Quando ero piccolo, non riuscivo a capire una frase che sentivo ricorrente: “vuoto a rendere”. Poi crescendo la conoscenza si è disvelata. Ora se ne parla ampiamente, di vuoti. Le confezioni, il “packaging”, gli imballi, fino alle cavità, cave o invasi, vuoti e da poter riempire. Di rifiuti.
Una cosa è chiara a tutti: l’unica via d’uscita, per un mondo senza spazzatura, è quella di arrivare all’opzione “rifiuti-zero”, riciclando tutti gli scarti domestici. Un’ottima idea sarebbe quella di chiedere una cauzione vuoto su pieno, per ogni confezione venduta. Quando viene reso un contenitore usato chi lo riporta indietro ha diritto a vedersi restituita la cauzione. Certo, il problema di come si organizzi il tutto è un rompicapo. Ce le vedete voi le cassiere dei supermercati con quintali di spazzatura riciclata alle loro spalle? Magari basterebbe localizzare uno o più punti di raccolta pubblica per quartiere, con regolari “pesate” automatiche, dove la macchina rilascia uno scontrino, che può essere interamente detratto, a fini fiscali, sia per quanto riguarda la tassa locale sui rifiuti, che per quella relativa all’assistenza sanitaria.
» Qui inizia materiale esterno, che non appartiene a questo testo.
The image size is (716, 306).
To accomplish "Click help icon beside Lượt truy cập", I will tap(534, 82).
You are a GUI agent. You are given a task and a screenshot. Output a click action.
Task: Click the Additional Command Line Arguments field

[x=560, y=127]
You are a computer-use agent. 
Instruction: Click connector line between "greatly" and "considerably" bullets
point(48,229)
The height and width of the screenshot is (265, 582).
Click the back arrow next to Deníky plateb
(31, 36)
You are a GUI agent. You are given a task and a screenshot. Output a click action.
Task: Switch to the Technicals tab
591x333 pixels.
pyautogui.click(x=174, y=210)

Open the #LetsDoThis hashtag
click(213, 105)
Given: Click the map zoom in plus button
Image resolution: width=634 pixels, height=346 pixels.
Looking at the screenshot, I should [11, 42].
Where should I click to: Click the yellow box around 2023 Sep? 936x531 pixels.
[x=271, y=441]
Così, in un anno, le famiglie “cicala” nella produzione dei rifiuti, potrebbero venire a risparmiare anche cifre dell’ordine delle migliaia di euro! E tutti trarremmo un bel respiro di sollievo! Invece politici e commissari straordinari sono alla disperata caccia di buche da riempire.
Il fatto è che chi ha determinato una situazione del genere dovrebbe, lui si, riempire un vuoto. Magari (per lui) di una cella. O magari (per noi) di una cava, di rifiuti.